Vingt ans après la découverte des supraconducteurs à haute température critique, la compréhension des mécanismes à l'origine de cette supraconductivité est encore loin d'être établie. Un pas important vient toutefois d'être franchi par une équipe du Laboratoire Léon Brillouin (LLB, laboratoire commun CEA-CNRS) qui tend à valider l'un des modèles théoriques en concurrence pour expliquer le processus qui conduit certains composés à base d'oxyde de cuivre à devenir supraconducteurs.
Cette découverte, qui fait l'objet d'une publication le 19 mai dans la revue Physical Review Letters, constitue une étape importante dans la maîtrise de la supraconductivité à haute température.
Depuis la découverte en 1986 des supraconducteurs à haute température critique, la supraconductivité n'est plus confinée aux températures très basses, mais la théorie permettant d'expliquer les performances de ces matériaux à base d'oxyde de cuivre reste à établir. Grâce aux expériences menées par le LLB sur le réacteur expérimental Orphée, les chercheurs viennent de lever le voile sur l'une des phases les plus obscures de ces matériaux.
Paradoxalement, ce n'est pas la phase supraconductrice qui résistait jusqu'ici à la compréhension des chercheurs, mais la phase intermédiaire entre l'état métallique du matériau à température ambiante et l'état supraconducteur, atteint à plus basse température. Cette phase intermédiaire, appelée phase de pseudo-gap, présente de nombreuses propriétés électroniques anormales. Plusieurs modèles théoriques ont été proposés pour décrire cette phase, dont celui du professeur C.M. Varma, de l'Université de Riverside (Californie). Ce modèle postule un ordre caché d'où émergerait l'état supraconducteur de la matière: en dessous d'une certaine température, apparaîtrait un nouvel état de la matière dans lequel des boucles microscopiques de courant électrique se formeraient de manière spontanée. C'est ce type d'approche qu'une équipe du LLB est parvenue à valider.

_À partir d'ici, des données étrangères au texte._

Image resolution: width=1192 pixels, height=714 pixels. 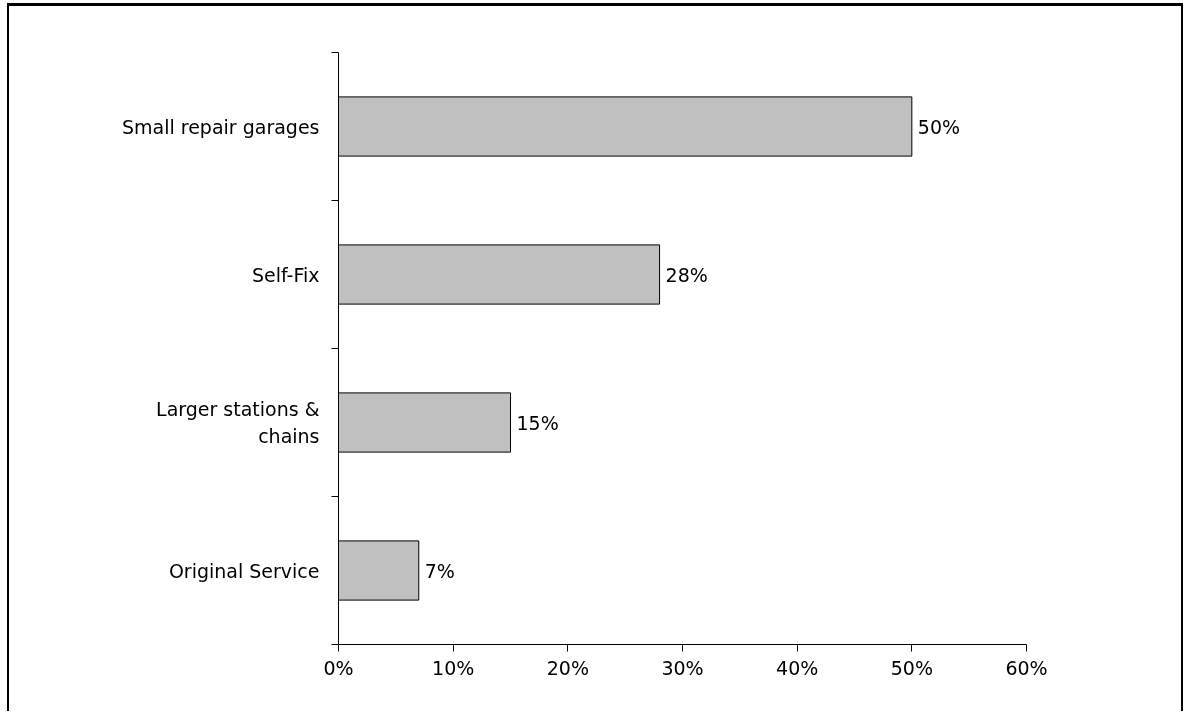 What do you see at coordinates (568, 668) in the screenshot?
I see `x-tick-label: 20%` at bounding box center [568, 668].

Pour vérifier cette théorie, les chercheurs du LLB ont fait diffuser les faisceaux de neutrons du réacteur expérimental Orphée sur des échantillons supraconducteurs à haute température critique*. Plusieurs échantillons couvrant les différentes phases de ces matériaux ont été étudiés. Dans la phase de pseudo-gap qui précède la phase supraconductrice, cette expérience de diffraction de neutrons polarisés a mis en évidence un ordre magnétique caché qui serait la signature de ces courants microscopiques circulant à l'intérieur de chaque maille élémentaire. Cette découverte est certainement l'une des clés qui permettra de mieux comprendre les propriétés de ces matériaux révolutionnaires que sont les supraconducteurs à haute température critique et par la suite la nature exacte de la phase supraconductrice à haute température.

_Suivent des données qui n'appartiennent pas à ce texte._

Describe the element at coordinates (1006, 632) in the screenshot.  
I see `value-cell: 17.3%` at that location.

La supraconductivité en quelques mots
Découverte aux Pays-Bas en 1911, la supraconductivité est la propriété que possèdent certains matériaux de conduire le courant électrique sans résistance, à condition que leur température soit inférieure à une certaine valeur appelée température critique (Tc). Dans l'état supraconducteur, les courants électriques peuvent circuler sans aucune dissipation de puissance, et, dans le cas d'un système bouclé sur lui-même, de manière quasi-stationnaire.
Lévitation observée dans un état de supraconductivité "froide" (effet Meissner)
Pour la plupart des matériaux, les températures critiques, exprimées en kelvin (K), varient entre 1 et 20 K (soit entre -272 et -253 degrés Celsius), ce qui nécessite un refroidissement à l'hélium liquide. Depuis 1986, des matériaux ayant des températures critiques pouvant atteindre 135 K (-138 degrés Celsius) ont été découverts. Ces matériaux à base d'oxyde de cuivre, appelés supraconducteurs à haute température critique, peuvent être refroidis à l'azote liquide, ce qui rend leur utilisation beaucoup plus accessible.
De nombreux laboratoires sont en compétition à travers le monde pour découvrir les fondements théoriques de la supraconductivité à haute température critique et mettre au point des matériaux supraconducteurs à température ambiante. Les enjeux scientifiques et technologies sont majeurs car les contraintes liées aux très basses températures nécessaires pour atteindre l'état supraconducteur de la matière restent un frein au développement des technologies utilisant la supraconductivité.
* Cette technique permet d'observer la structure atomique et magnétique des matériaux.